======== Material for the task ========

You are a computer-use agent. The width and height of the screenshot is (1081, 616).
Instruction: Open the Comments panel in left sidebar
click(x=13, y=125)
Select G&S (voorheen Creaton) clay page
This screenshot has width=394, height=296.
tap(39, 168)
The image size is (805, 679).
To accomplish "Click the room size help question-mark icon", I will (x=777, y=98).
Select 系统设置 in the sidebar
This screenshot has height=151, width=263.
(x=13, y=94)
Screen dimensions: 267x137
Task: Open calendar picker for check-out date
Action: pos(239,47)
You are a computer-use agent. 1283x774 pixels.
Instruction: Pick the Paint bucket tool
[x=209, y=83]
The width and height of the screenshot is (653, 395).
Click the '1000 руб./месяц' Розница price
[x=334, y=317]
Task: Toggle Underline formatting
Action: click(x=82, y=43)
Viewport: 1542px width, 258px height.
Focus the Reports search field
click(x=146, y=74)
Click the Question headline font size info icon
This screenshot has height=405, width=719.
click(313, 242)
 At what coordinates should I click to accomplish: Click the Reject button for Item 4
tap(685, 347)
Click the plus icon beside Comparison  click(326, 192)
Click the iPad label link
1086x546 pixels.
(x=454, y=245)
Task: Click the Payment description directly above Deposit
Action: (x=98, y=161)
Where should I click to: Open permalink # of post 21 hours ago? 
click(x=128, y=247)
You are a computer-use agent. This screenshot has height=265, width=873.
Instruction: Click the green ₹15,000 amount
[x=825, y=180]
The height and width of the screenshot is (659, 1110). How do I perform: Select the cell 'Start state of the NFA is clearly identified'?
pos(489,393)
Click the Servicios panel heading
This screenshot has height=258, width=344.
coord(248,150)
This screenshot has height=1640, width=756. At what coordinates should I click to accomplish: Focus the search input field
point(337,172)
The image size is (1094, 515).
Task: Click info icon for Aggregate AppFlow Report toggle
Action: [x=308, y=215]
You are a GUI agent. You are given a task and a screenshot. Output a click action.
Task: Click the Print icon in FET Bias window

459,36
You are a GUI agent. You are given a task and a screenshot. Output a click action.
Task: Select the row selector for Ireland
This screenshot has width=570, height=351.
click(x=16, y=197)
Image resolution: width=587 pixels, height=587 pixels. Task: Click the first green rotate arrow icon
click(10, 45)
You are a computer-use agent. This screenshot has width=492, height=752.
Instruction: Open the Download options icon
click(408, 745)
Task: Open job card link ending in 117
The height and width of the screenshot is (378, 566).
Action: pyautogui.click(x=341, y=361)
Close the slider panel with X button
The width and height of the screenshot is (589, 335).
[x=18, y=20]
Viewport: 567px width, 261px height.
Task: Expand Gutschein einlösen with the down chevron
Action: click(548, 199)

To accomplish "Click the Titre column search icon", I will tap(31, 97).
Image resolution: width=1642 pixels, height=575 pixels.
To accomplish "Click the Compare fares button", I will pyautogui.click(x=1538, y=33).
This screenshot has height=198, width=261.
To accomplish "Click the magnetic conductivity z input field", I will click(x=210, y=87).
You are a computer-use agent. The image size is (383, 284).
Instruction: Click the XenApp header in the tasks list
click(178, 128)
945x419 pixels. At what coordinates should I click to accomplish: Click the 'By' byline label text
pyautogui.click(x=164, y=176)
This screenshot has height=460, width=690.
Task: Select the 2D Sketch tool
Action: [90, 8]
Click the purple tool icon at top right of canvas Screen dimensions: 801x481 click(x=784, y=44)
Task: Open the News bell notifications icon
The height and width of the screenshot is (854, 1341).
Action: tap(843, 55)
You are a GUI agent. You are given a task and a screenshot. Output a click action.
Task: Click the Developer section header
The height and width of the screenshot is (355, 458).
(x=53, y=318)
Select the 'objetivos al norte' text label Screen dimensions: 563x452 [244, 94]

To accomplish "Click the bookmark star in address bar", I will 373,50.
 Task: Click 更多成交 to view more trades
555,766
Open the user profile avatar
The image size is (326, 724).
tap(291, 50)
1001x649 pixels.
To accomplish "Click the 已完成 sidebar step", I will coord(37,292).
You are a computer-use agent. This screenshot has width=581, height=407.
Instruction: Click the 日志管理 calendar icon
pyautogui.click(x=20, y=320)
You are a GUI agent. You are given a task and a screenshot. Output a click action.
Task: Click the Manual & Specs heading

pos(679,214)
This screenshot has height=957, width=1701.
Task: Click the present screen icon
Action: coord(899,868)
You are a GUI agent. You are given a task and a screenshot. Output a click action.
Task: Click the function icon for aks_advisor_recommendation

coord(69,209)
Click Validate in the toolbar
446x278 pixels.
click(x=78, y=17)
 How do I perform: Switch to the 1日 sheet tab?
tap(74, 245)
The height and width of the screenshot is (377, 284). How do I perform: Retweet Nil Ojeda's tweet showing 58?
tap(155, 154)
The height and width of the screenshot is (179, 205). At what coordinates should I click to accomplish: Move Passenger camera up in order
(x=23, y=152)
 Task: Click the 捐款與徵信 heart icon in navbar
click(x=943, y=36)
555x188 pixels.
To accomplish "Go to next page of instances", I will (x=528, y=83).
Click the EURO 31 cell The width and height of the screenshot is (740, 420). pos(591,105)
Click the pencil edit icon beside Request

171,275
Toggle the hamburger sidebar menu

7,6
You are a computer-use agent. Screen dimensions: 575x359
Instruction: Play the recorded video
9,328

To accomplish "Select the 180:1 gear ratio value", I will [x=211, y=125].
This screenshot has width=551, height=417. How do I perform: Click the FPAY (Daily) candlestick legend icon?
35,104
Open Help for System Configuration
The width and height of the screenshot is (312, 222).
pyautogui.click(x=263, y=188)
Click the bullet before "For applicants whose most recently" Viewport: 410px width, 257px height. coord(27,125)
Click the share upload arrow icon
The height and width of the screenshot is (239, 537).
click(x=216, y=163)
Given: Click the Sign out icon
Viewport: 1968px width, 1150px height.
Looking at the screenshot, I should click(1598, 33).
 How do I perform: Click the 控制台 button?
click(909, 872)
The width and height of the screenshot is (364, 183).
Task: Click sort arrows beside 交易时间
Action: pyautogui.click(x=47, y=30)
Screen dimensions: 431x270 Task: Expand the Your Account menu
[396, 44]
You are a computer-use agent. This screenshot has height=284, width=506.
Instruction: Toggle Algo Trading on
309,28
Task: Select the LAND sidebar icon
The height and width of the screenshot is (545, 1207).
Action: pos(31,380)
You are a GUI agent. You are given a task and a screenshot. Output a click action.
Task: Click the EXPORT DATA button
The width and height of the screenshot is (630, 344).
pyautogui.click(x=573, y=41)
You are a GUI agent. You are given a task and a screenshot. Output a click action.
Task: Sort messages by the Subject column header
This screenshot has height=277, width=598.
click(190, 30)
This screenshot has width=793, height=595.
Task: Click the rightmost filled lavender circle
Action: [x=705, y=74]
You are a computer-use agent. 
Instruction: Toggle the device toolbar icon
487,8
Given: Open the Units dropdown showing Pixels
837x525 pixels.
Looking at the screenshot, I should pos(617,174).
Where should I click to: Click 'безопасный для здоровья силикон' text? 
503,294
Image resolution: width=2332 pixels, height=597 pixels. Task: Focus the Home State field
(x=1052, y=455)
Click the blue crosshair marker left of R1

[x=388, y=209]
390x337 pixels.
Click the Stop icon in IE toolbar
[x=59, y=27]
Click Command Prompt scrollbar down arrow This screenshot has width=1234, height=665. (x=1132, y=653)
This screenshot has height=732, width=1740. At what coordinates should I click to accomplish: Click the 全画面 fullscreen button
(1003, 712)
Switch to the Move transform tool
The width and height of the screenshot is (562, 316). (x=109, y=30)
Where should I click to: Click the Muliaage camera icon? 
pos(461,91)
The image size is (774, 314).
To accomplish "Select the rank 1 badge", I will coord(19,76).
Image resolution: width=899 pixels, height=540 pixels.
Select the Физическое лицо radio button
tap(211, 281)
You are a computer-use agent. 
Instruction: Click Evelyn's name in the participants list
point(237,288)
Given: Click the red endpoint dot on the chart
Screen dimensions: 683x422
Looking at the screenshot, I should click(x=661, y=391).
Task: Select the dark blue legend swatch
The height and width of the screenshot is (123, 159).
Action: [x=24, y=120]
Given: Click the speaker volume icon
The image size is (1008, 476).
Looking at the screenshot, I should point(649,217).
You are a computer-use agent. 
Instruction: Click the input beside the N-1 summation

========

_Required action_. Using the entries shown above, reproduce verbatim the lines from the line bearing "Task: Click the Manual & Specs heading" to the line bearing "555x188 pixels.", inclusive.

_Result for this task_.
Task: Click the Manual & Specs heading

pos(679,214)
This screenshot has height=957, width=1701.
Task: Click the present screen icon
Action: coord(899,868)
You are a GUI agent. You are given a task and a screenshot. Output a click action.
Task: Click the function icon for aks_advisor_recommendation

coord(69,209)
Click Validate in the toolbar
446x278 pixels.
click(x=78, y=17)
 How do I perform: Switch to the 1日 sheet tab?
tap(74, 245)
The height and width of the screenshot is (377, 284). How do I perform: Retweet Nil Ojeda's tweet showing 58?
tap(155, 154)
The height and width of the screenshot is (179, 205). At what coordinates should I click to accomplish: Move Passenger camera up in order
(x=23, y=152)
 Task: Click the 捐款與徵信 heart icon in navbar
click(x=943, y=36)
555x188 pixels.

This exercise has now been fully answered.